Vania Larissa Tan (born 18 November 1995) is an Indonesian Chinese spiritual singer and former beauty queen. She won the title of Miss Indonesia 2013, and represented Indonesia at Miss World 2013, finishing as a Top 10 finalist.

Larissa is a professional singer who has been singing since the age of nine. She majored in Opera seria and won and a national student singing competition in 2008 and local talent competition in 2010. She was a winner of the Indonesian variety talent show, Indonesia's Got Talent in 2010.

Early life
Larrisa was born 18 November 1995 in Pontianak, West Kalimantan, to Liu and Pue Han. She has three elder sisters, Dian Pradana, Elysia Giovanni and Aurhea Catriona. She was educated at Pelita Harapan School, Jakarta.

Career

Indonesia's Got Talent
In 2010, she became the winner of Indonesia's Got Talent. Three years later, she became a participant in Miss Indonesia 2013.

Pageantry

Miss Indonesia 2013 
Larissa represented West Kalimantan at Miss Indonesia 2013 and was crowned by outgoing titleholder Ines Putri Tjiptadi Chandra on February 20, 2013 at the JiExpo, Kemayoran in North Jakarta, competing against 32 other contestants. She held the title from 20 February 2013 until 17 February 2014 before crowning her successor, Maria Asteria Sastrayu Rahajeng.

-------------------------

▸ What this task involves
Answer these questions on the biography of Vania Larissa Tan.
1. In which city and province was she born?
2. How did she finish at Miss World 2013?
3. Whom did she crown as her successor as Miss Indonesia?

▸ Extracted data

-------------------------

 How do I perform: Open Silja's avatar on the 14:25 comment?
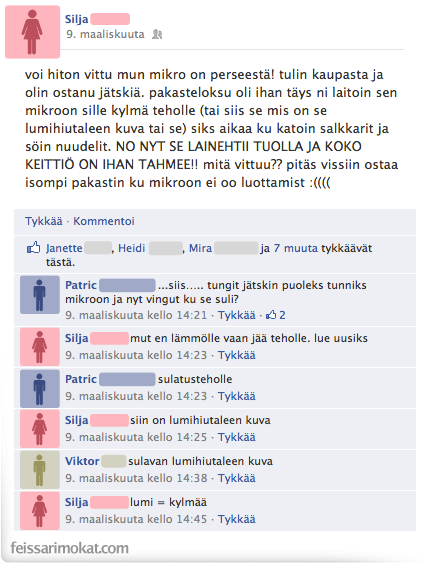[x=40, y=429]
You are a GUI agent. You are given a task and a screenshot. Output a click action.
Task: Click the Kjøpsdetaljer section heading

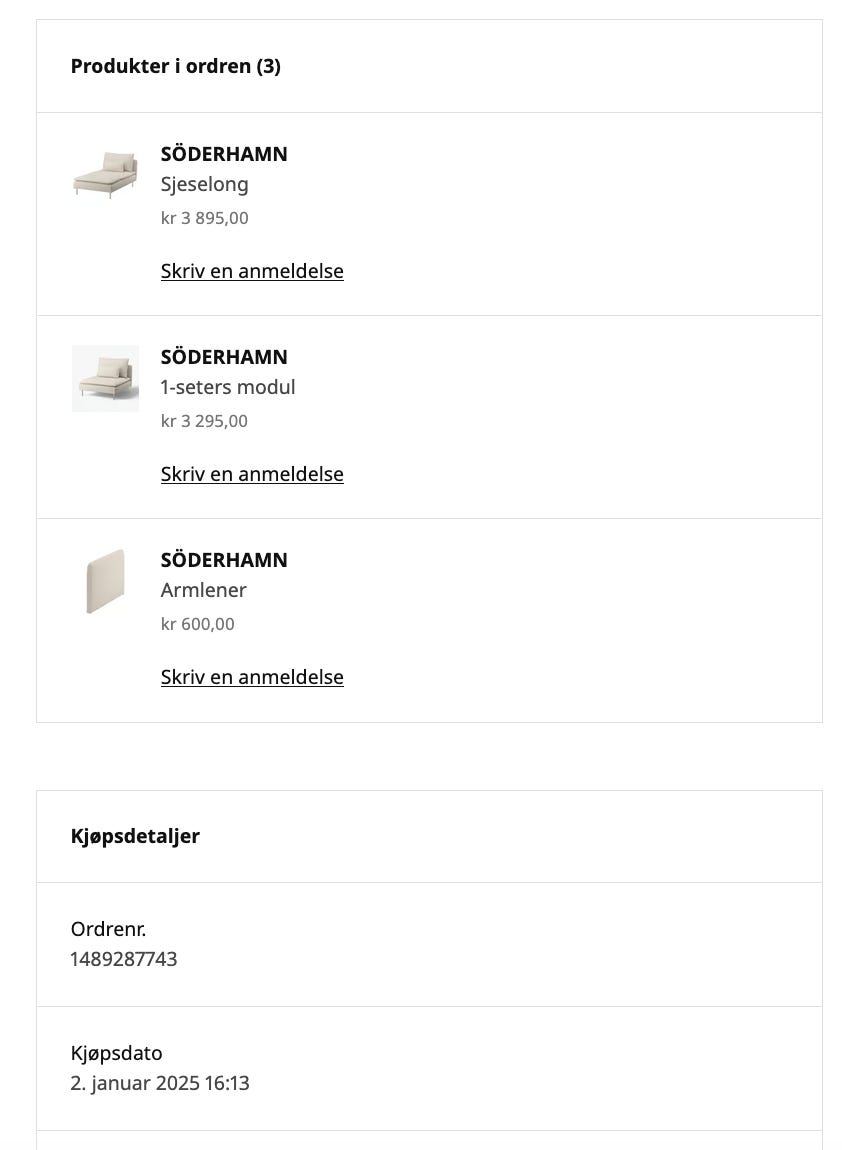click(135, 836)
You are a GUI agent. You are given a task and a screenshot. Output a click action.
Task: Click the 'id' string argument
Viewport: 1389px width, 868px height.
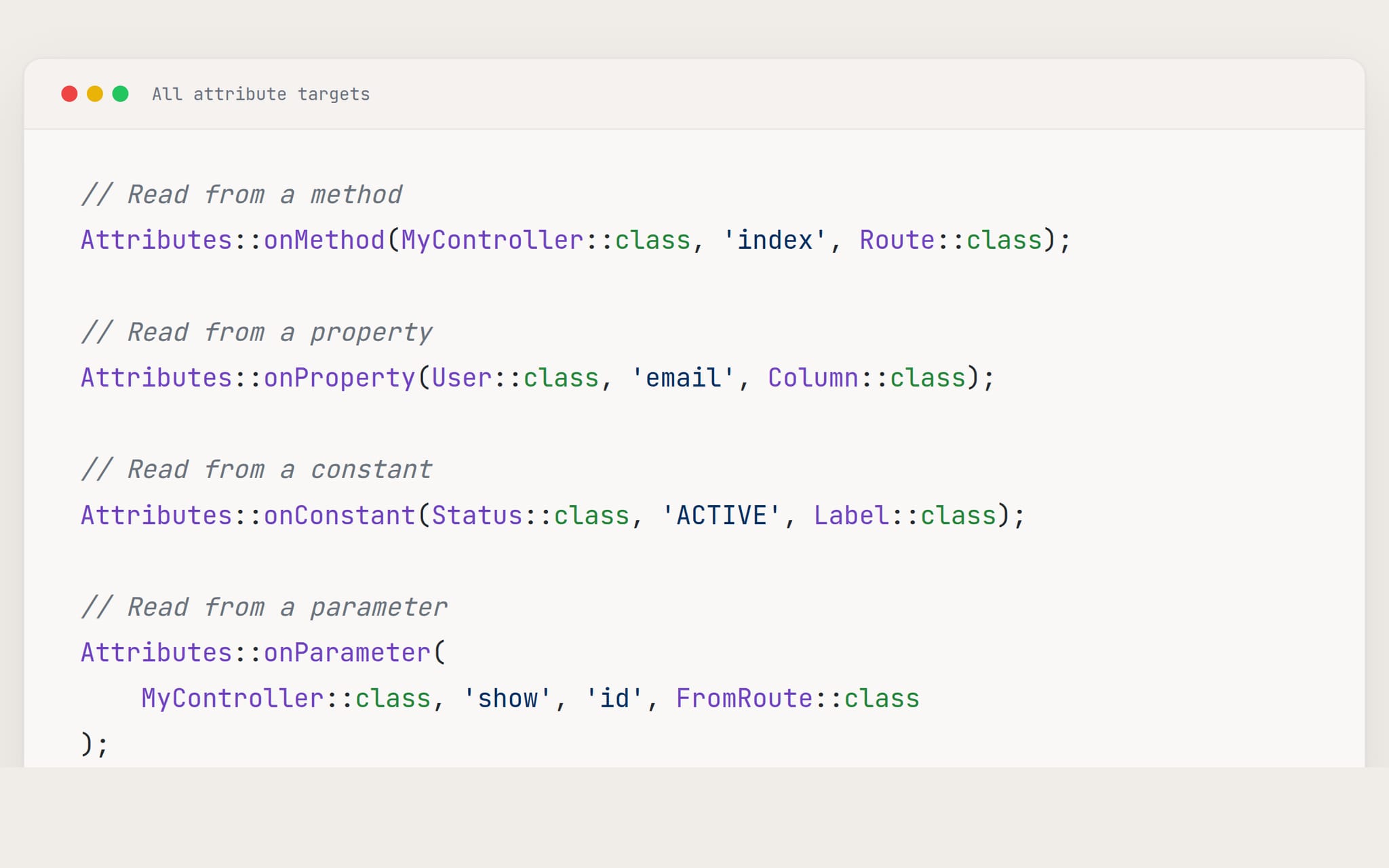point(614,698)
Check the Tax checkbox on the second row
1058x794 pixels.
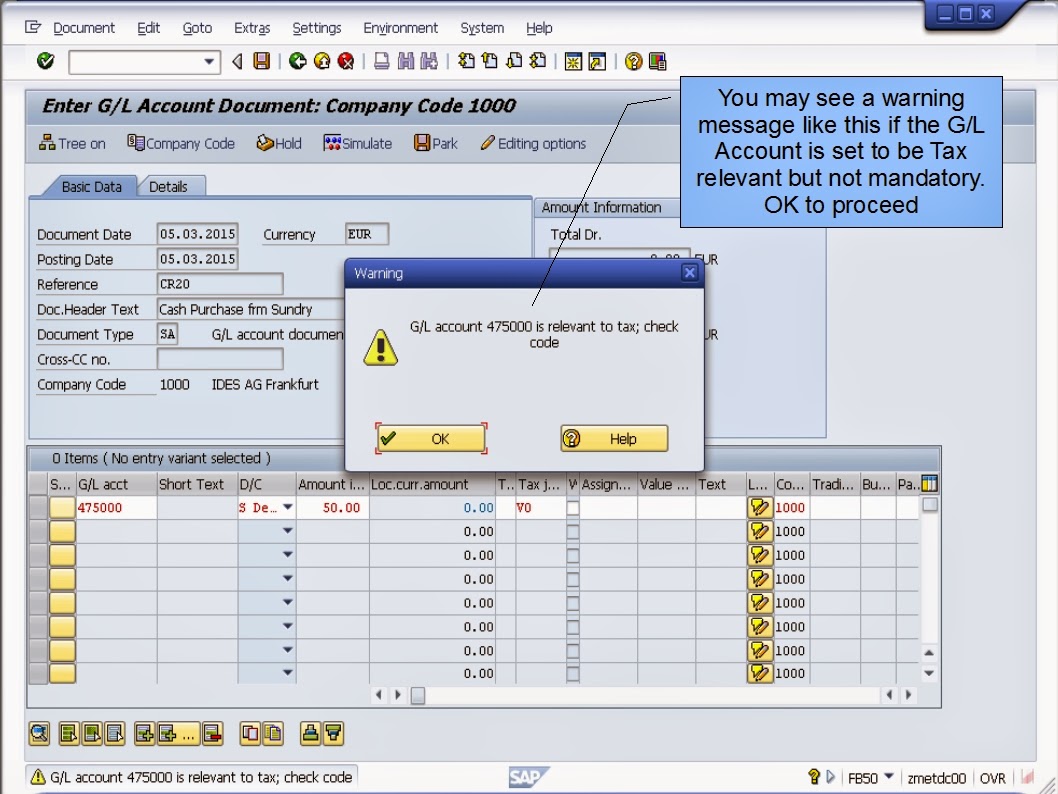[x=573, y=531]
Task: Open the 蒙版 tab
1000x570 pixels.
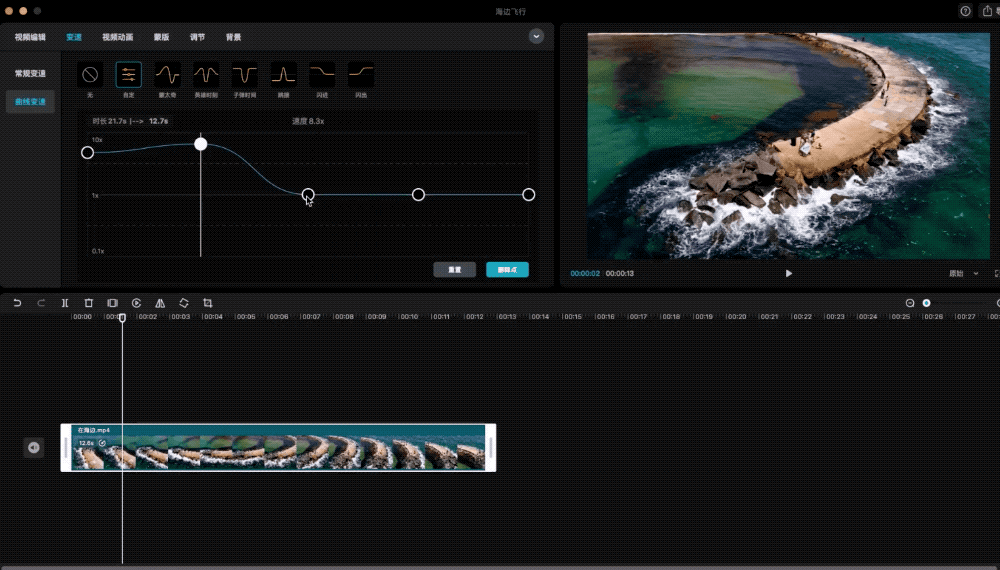Action: pyautogui.click(x=161, y=37)
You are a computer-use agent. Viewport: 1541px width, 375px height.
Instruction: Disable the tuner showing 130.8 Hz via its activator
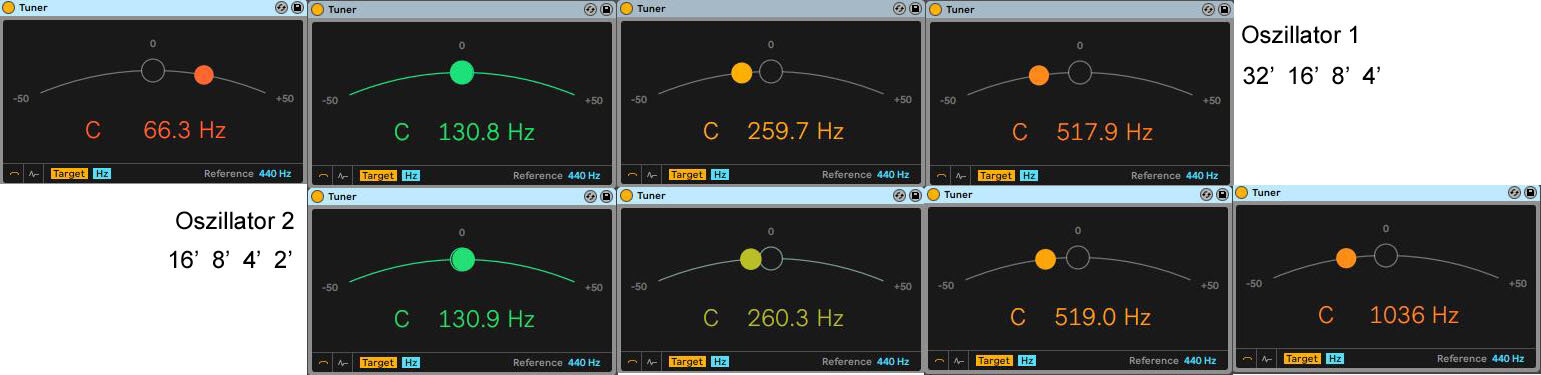pos(317,9)
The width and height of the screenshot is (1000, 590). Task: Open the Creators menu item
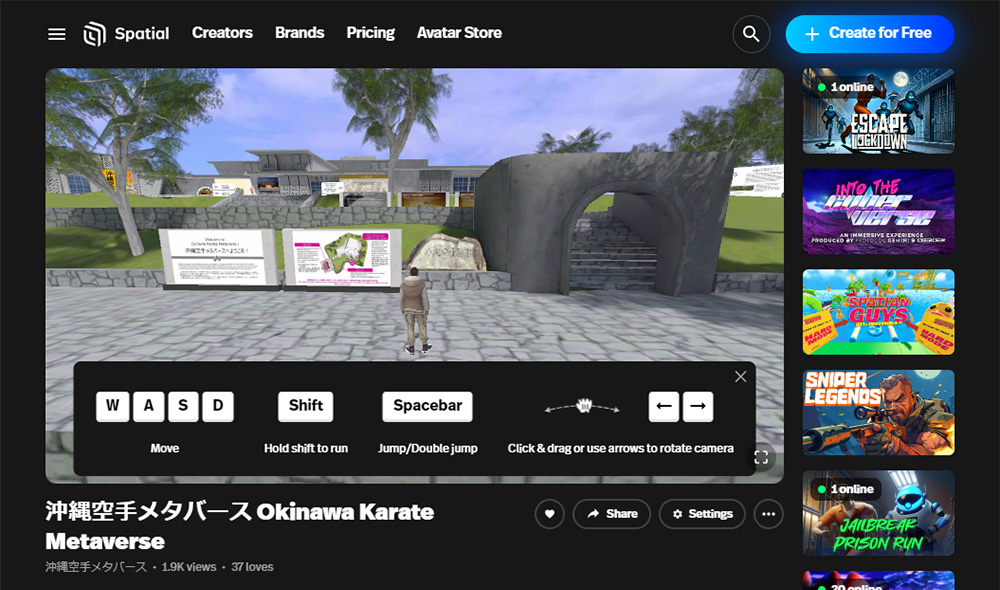coord(222,33)
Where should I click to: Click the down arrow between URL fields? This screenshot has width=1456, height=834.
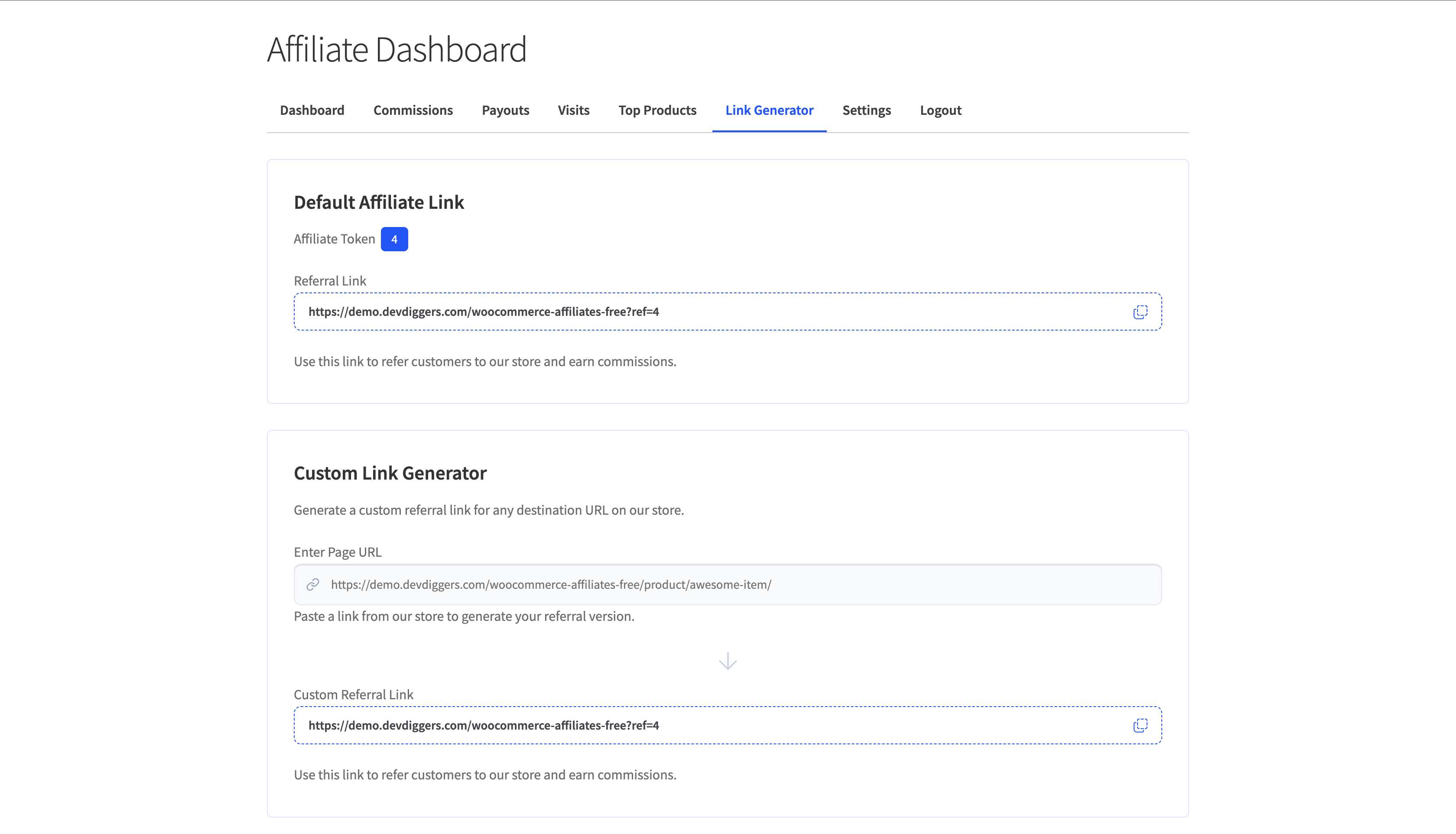click(x=728, y=662)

-------------------------

▸ Problem solution
1. Pontianak, West Kalimantan.
2. She finished as a Top 10 finalist.
3. Maria Asteria Sastrayu Rahajeng.